Un tempo a Ozieri, in questa giornata era tradizione svolgere il cosiddetto “giuoco cerimoniale del primo maggio”. Venne descritto e raccontato per la prima volta nel Ripulimento e nelle Armonie dall’ozierese Matteo Madao, alla fine del Settecento, mentre cinquant’anni più tardi, nel 1839, ne parlò Alberto La Marmora nel suo Voyage, e infine Filippo Valla nel 1895. Madao si limitava a descrivere il gioco come una semplice riunione fra fanciulle sotto una sorta di baldacchino; il La Marmora ne precisò invece il meccanismo.

GIOCO CERIMONIALE. Le giovani, solo o con qualche ragazzo, si raccoglievano in gruppetti davanti alla porta di una casa tenendo sollevato un lenzuolo, al cui centro si poneva un cestino dove ciascuna delle partecipanti riponeva un oggetto personale.
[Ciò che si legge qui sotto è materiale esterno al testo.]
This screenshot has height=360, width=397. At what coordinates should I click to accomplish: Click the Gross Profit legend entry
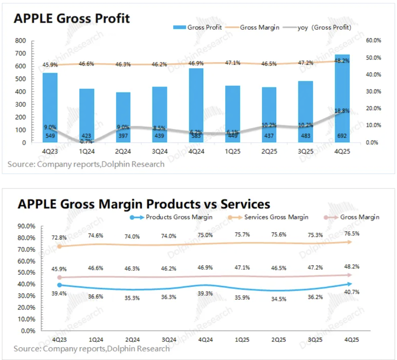tap(197, 27)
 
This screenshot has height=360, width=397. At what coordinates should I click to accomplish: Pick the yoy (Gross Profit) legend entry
tap(325, 27)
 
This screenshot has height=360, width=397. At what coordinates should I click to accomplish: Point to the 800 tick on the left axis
tap(21, 41)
A quel punto, dopo una strofetta iniziale, venivano cantate altre strofe alternativamente augurali e ingiuriose, a seguito delle quali si procedeva con l’estrazione degli oggetti riposti nel cesto, così che ad ognuno toccasse in sorte l'augurio o l'ingiuria. 
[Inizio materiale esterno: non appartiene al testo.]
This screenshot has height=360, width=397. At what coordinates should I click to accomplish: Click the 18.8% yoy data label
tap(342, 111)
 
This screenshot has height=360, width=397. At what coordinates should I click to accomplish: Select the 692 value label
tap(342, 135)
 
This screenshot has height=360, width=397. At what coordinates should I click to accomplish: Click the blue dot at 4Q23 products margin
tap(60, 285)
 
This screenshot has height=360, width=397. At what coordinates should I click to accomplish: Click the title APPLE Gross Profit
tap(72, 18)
LE VARIE VERSIONI. La filastrocca recitava, secondo quanto riportato ancora dal Madao, le seguenti parole:

E Maja, e Maja,

et bene veniat Maja,

 Cun s'arma, et cun su fiore, 

et cun totu su soliu amore.

Probabilmente il “maja” segnato dal Madao – fa sapere il sito “Premio Ozieri di Letteratura Sarda” – è una sua alterazione di “maju”, operata per accentuare la connessione dell'uso moderno con l'antichità classica; il “soliu” che compare alla fine è quasi certamente un fraintendimento del sole che si incontra nelle lezioni del La Marmora e del Valla. 
Quella del La Marmora, metricamente meno irregolare, suona:

Maiu, maju, beni venga 

Cun totu su sole e amore, 

Cun s'arma e cun su fiore, 

E cun sa margaritina. 

E, infine, Valla riportava: 

E' mmaju, è mmaju E beniffenga, 

E tattu su sole de amore 

Cu ss'elmo e cu ssu fiore 

E con sa margaritina, 

Unu anzu e dissiplina 

An dadu pro amore.

(MAL)AUGURIO. A quel punto, la fanciulla con più inventiva prende dal cestino il pegno e canta due versi di buono o cattivo augurio. E così via, sino all’esaurimento degli oggetti contenuti nel cestino. Questo antichissimo rito, ormai sparito da circa mezzo secolo, si riallaccia alle tradizioni di “Cantare il maggio”, diffuse in gran parte del continente. La particolarità del gioco ozierese sta nell’assegnare a turno, ciclicamente, buon augurio e malaugurio. Alla fine, i partecipanti si dividevano così in due schiere: quelle del “bene” e quelle del “male”.